Makale / Güncel Makaleler

Eklenme Tarihi : 18.07.2017
Okunma Sayısı : 1965
Yorum Sayısı : 4
Günün Yazısı

Bu Yazı 19.07.2017 tarihinde
GÜNÜN YAZISI
olarak seçilmiştir.


Bir  fıkra  ile  başlayayım.  

İki  Türk arkadaş  Fransa'da  bir  restorana  girmişler.  Girmesine  girmişler  ama  Fransızca  bilmedikleri için  garsona  ''  Şu  yemeği  getir,  bu  yemeği  istiyorum''  nasıl  diyecekler?

Arkadaşlardan  biri  ötekine  ''  Yahu  restorana  geldik  ama  nasıl  yemek  ısmarlayacağız?  Ne  sen  Fransızca  bilirsin  ne  ben''  Deyince  öteki  ukala  ukala  cavap  vermiş:  ''  Fransızca  aslında  çok  kolaydır.  Her  kelimenin  sonuna  bir  ''siyon''  ilave  ettin  mi  işlem  tamam''

Daha  sonra  ukala  arkadaş  seslenmiş  garsona

-Garson !  İki  porsiyon  biftek siyon. Az pişmis  siyon...  Yanında  salata  siyon.

Garson  başını  sallamış  ve  hemen  iki  porsiyon  az  pişmiş  bifteği  getirmiş.

Ukala  vatandaş  devam  etmiş.

-Garson !  İki  bardak siyon  kırmızı  şarap  siyon

Garson  koşa  koşa  gitmiş  ve  iki  bardak  da  kırmızı  şarap  getirmiş.

Yemekten  sonra  ukala  vatandaş  yine  seslenmiş

-Garson !  İki  porsiyon  künefe  siyon.

Hayrettir  ki  garson  bir  dakika  içinde  iki  porsiyon  da  künefe  getirmiş.

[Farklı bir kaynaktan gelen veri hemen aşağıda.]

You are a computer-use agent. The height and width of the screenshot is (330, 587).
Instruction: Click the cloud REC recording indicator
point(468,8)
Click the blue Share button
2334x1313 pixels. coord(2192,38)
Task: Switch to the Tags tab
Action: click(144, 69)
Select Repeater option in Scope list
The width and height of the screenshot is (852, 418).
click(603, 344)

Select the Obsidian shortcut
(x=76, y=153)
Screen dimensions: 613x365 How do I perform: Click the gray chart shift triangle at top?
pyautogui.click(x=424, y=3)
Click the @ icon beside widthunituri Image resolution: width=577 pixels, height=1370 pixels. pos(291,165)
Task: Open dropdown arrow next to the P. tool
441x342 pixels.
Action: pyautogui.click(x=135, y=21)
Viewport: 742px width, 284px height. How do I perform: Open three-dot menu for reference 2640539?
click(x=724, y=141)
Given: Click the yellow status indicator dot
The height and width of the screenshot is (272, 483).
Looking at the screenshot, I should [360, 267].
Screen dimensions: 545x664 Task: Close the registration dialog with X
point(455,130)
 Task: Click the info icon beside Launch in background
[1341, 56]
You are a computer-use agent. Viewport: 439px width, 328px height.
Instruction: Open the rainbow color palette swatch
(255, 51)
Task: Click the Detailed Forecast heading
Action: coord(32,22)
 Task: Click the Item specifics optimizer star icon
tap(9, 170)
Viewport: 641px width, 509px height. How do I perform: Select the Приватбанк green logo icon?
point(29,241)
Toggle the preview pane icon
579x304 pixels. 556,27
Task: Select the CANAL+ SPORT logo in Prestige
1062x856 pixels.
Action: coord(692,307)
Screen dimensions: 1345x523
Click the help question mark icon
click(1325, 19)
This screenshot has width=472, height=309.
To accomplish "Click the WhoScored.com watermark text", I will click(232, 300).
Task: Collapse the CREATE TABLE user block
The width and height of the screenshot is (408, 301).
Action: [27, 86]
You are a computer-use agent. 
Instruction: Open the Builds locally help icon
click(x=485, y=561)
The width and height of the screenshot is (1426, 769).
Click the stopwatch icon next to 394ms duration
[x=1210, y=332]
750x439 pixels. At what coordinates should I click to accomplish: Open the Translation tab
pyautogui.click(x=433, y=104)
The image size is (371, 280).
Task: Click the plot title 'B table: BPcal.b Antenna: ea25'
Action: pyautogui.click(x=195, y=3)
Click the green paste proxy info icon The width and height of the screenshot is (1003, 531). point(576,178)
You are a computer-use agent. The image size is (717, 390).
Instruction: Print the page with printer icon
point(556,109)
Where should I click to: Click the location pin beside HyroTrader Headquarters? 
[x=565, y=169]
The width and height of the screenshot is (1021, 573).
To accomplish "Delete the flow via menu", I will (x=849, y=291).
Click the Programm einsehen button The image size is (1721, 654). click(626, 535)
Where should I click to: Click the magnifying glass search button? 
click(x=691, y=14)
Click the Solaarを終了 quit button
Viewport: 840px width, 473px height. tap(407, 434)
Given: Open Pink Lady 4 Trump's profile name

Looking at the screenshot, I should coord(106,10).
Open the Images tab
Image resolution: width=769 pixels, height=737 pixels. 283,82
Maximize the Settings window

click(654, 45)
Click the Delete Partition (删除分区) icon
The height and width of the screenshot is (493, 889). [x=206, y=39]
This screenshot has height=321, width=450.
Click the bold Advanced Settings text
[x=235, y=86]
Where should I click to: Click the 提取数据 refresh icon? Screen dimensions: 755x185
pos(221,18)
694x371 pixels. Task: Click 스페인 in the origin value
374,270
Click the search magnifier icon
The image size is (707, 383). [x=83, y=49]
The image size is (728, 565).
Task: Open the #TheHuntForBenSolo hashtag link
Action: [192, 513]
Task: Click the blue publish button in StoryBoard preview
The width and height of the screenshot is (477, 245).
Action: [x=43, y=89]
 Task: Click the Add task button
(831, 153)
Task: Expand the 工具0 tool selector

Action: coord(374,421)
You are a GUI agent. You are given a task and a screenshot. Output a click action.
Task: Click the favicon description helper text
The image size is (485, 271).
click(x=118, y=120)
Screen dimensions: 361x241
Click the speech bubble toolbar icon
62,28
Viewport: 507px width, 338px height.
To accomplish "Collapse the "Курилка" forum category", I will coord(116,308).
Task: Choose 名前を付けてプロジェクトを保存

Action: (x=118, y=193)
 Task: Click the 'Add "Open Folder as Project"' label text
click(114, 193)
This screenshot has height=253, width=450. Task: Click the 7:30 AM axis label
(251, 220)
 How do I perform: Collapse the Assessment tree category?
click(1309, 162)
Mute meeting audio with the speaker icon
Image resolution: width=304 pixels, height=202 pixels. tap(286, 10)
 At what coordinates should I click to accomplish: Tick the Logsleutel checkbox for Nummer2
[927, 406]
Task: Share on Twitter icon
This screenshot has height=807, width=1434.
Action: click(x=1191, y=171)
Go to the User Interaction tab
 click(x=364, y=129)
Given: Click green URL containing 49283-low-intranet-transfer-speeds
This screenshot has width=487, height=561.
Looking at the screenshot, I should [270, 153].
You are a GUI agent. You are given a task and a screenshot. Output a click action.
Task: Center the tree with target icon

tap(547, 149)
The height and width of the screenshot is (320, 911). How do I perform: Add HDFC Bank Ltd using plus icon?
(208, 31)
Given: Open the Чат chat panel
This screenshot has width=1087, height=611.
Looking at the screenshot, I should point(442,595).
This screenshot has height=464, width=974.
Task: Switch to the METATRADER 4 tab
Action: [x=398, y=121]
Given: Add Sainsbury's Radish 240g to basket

Öteki  arkadaş  hayretler  içinde  ''  Ulan  gerçekten  de  Fransıca  ne  kadar  kolaymış''  Deyince  garson  hafifçe  eğilmiş:  ''  Ben  olmasaydım  Türk siyon,  siz  bu  Fransızca  ile  yerdiniz  bok siyon ''  

...................


Eeee,  bu  fıkra  ile  yukarıdaki  başlığın  alakası  ne?

Alakası  şu:

15  Temmuz  2016  Tarihinde  bu  ülkede  bir  darbe  yapılmak  istendi.  Ancak  o  darbeye  katılan  - üzerinde  Türk  askeri  üniforması  bulunan  -  alçak  sayısı  kaçtı  hiç  merak  ettiniz  mi?  Ya  da  ne kadar  tank,  ne  kadar savaş  uçağı,  ne  kadar  helikopter  kullanıldı?

Genel  Kurmay  Başkanlığının  resmi  açıklaması:  

Tüm  yurtta  toplam  8651 askeri personel, (  general,  subay-  astsubay,  er  ve  erbaş  dahil )   35 savaş uçağı, 37 helikopter, 246 tank ve zırhlı araç, 3 gemi, 3992  çeşitli  etki  gücüne  sahip  silah...

Türk  ordusunun  mevcut  askeri  gücünün sadece % 1,5  i  yani. 

Ordunun  geri  kalan  %  98.5 i  bu  hain  girişimin  içinde  yer  almadı.

Yani  evet  halkın  direnişini  hiç bir  zaman  yabana  atmamak,  249  Şehidi  hiç  bir  zaman  gözardı  etmemek lazım  ama  Türk  orsdusunu  da  öyle  yabana  atmamak  lazım.  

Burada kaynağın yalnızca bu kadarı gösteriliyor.